Die Breite des Gürtels ist gleich der Länge zweier jener Rippen und der Breite des
Propellerraums zusammen. Derselbe umschließt das Ganze und verbindet die beiden
Schiffshälften A und A¹ mit einander.
Die Achse des Propellers tritt durch Stopfbüchsen, welche in den Wänden h angebracht sind, und ist durch eine Kurbel mit den
unter ihr angeordneten Dampfmaschinen verbunden. Zur Herstellung einer Communication
zwischen den beiden Schiffshälften A, A¹ enthält
jede derselben oben eine geeignete Oeffnung. Diese Oeffnungen sind von wasserdichten Thürmchen i umschlossen, welche sich über den Gürtel erheben und
in einen gemeinschaftlichen Gang j öffnen, durch den sie
mit einander verbunden sind. Diese Thürmchen befördern die Ventilation der
Schiffsräume und bieten zugleich einen Raum dar, durch welchen der Rauch der
Dampfkesselfeuerung in den gewöhnlichen Röhren ins Freie geleitet werden kann.
Schiffe von der beschriebenen Form lassen sich besser steuern als bei Anwendung der
gewöhnlichen Ruderräder.
Wenn der Propeller in Thätigkeit gesetzt wird, so treibt seine Bewegung innerhalb des
Gürtels D das Wasser durch die Räume zwischen der
Hinteren Reihe der Rippen nach der Richtung des Sterns hinaus. Das ausgetriebene
Wasser wird durch die zwischen den vorderen Rippen einziehende Strömung ersetzt und
auf diese Weise das Schiff vorwärts getrieben. Die Rippen F haben zugleich die Wirkung eines Kiels, indem sie dem Schiffe eine
stabile Lage ertheilen, das Rollen desselben verhüten und einer etwaigen Neigung des
Propellers, das Schiff umzulegen, entgegenwirken. Vermöge seiner eigenthümlichen
Bauart bietet dieser Schiffsrumpf Wind und Wellen stets eine vollkommen symmetrische
Form dar, denn jede durch die Achse der Spindel gelegte Ebene gibt den gleichen
Längendurchschnitt und sämmtliche Querschnitte sind kreisförmig. Aehnliche Vortheile
bietet der Propeller dar; da nämlich die Schaufeln desselben überall gleichmäßig
über dem Rumpf des Schiffs hervorragen, so ist beständig die gleiche treibende
Fläche untergetaucht und in Thätigkeit, wie auch das Schiff schwanken möge. Da der
Durchmesser des Treibrades dem des Rumpfes gleich ist, so erhalten die Schaufeln bei
einer gegebenen Geschwindigkeit der Maschinen eine größere Geschwindigkeit als
dieses bei irgend einem andern Schraubentreibapparat der Fall seyn kann, bei welchem
die Kurbel der Maschine mit der Schraubenwelle direct verbunden ist. Die
gewöhnlichen am Stern angebrachten Propeller, welche einen viel kleineren
Durchmesser als der in Rede stehende haben, erfordern eine größere Geschwindigkeit
der Maschine, oder es muß zwischen der Maschine und der Schraubenwelle Räderwerk
eingeschaltet werden, um dem Propeller die erforderliche Geschwindigkeit zu
ertheilen – eine Methode, welche vermehrte Reibung und Gefahr einer Störung
im Gang der Maschine zur Folge hat.
Die Dampfmaschine, welche das Rad treibt, kann in der einen oder andern Abtheilung
des Schiffes, oder es kann in jeder Abtheilung eine Dampfmaschine angeordnet werden.

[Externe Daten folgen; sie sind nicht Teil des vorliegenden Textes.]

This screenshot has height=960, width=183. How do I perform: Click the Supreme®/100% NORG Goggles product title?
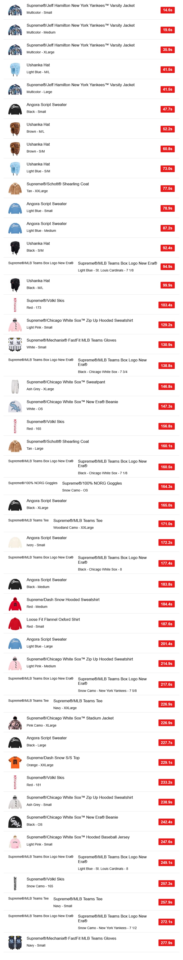(x=92, y=483)
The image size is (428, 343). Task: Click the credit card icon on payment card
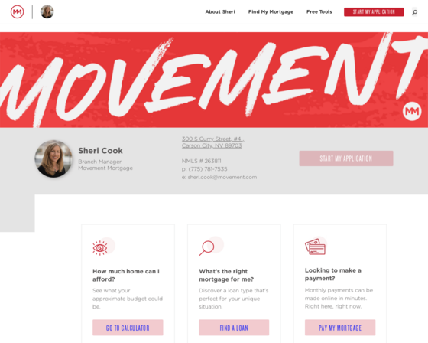tap(315, 247)
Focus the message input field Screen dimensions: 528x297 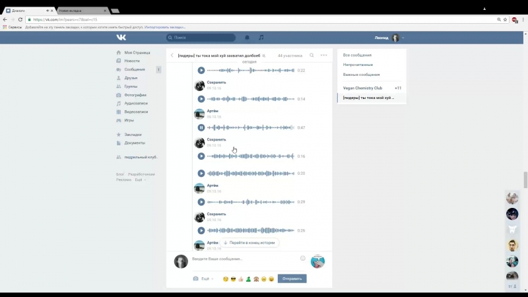244,259
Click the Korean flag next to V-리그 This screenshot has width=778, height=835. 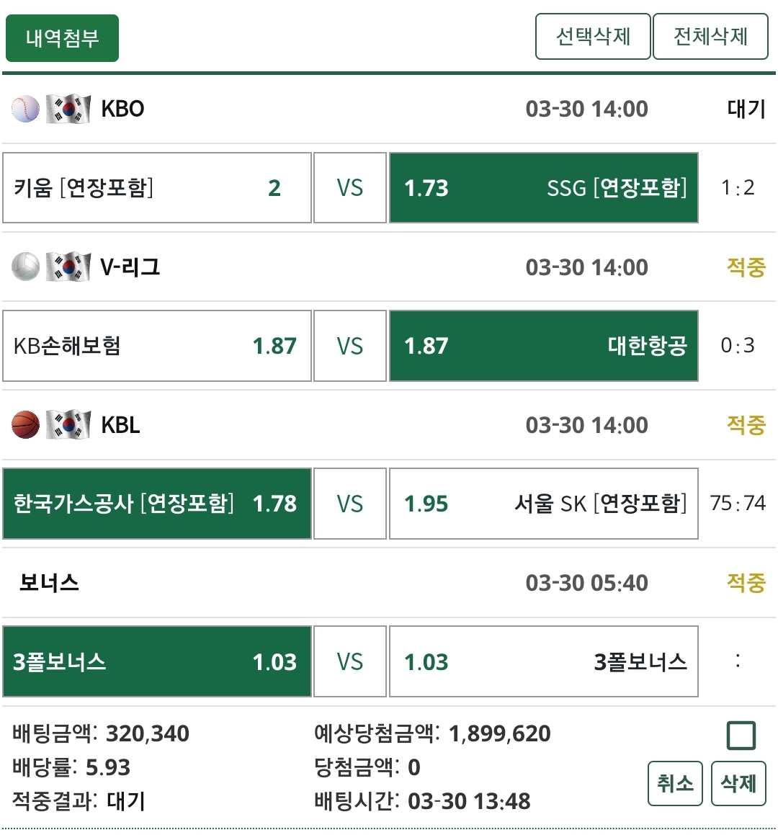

Auf keinen Fall bedarf es einer langen Radwelle. Statt des Gürtels D kann man sich zur Verbindung der Rippen beider
Schiffshälften auch Stangen oder eines andern Gestelles bedienen, in welchem Falle die Schaufeln, analog
denen eines gewöhnlichen Propellers, mehr im freien Wasser arbeiten.